Apparently, there’s a fear that this will scare away foreign investors and
cause inflation, which would negate the benefits of such a consideration. The
government, instead, prefers to point to the occasional hand out as being
beneficial to the poor (which they usually give just before raising taxes that
have the largest impact on the poor).
The answer to the
problem in this sector is twofold. The
first point and the one most likely never to be implemented would be to limit
the number of parties benefiting from the system of labour supply in the
blue-collar sector. It’s unlikely because the government has a stake here in
the shape of foreign levy, which is in theory meant to disincentivise
discriminating against the locals (as one MD of a shipping company says – “foreign
workers are not cheap”) but is in practice a protection racket collected by the
government on those that need to hire foreign workers.
The system, as it
stands, ensures that the cost of the employers is high and the wages actually received
by the workers are low.
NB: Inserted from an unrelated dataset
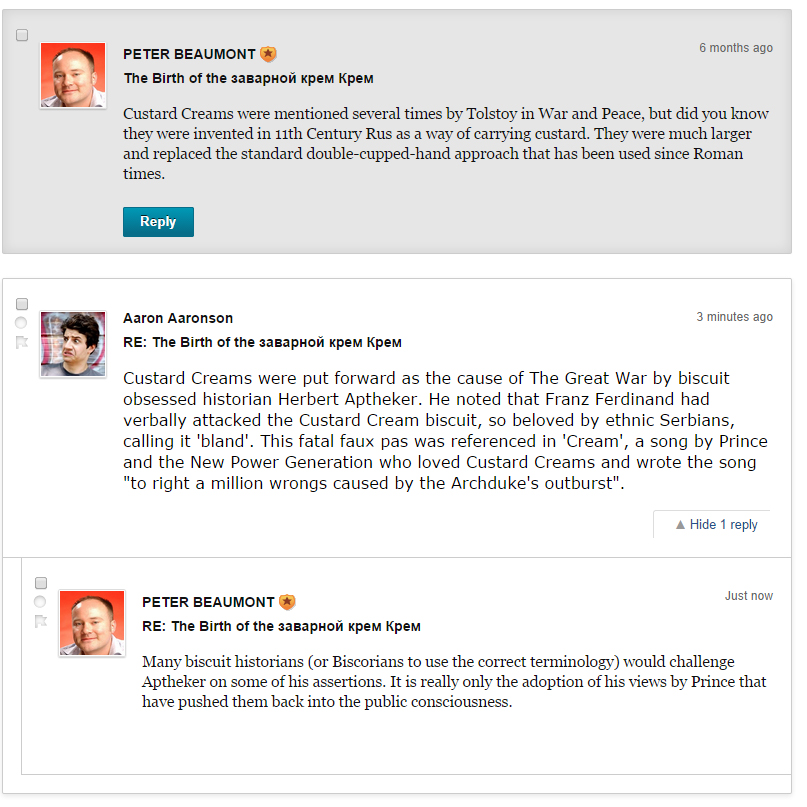Open Aaron Aaronson's profile name link

click(x=178, y=318)
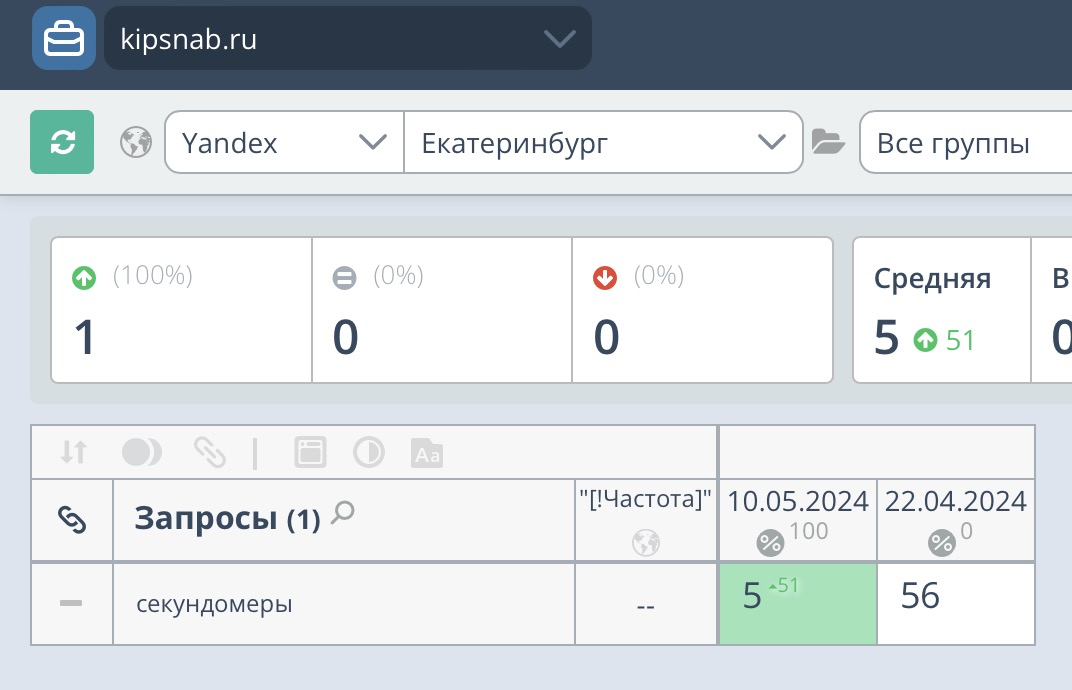The image size is (1072, 690).
Task: Click the magnifier search icon beside Запросы
Action: (x=342, y=513)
While employer and employee get screwed, a host of
other parties like dormitory owners (a business that members of the ruling
party do enter) benefit.
The second point
would be to give workers greater freedom to change employer. As things stand, permission
to stay in Singapore is tied to the employer, which means the worker is at the
mercy of the employer. The problem is most visible in a liquidation scenario
where the employer goes bankrupt and can’t pay the wages. However, the non-payment
of wages has usually started six months prior. Unlike the professional
employees who can move to a new employer the moment the current employer starts
defaulting on wages, the foreign worker cannot. I’ve been involved in a liquidation
of a construction company, which had left equipment on the site until plants
were growing on the equipment, left the workers on a site with no running
water, barely enough fuel for a generator, no wages and no food, while the
directors sat in a private clubhouse drinking cognac on a daily basis.
Normal was not
normal and the opportunity to restructure that was provided by Covid was wasted.
Going back to normal will only lead to stagnation on an economic and social
front. It’s too bad the pandemic didn’t bite harder.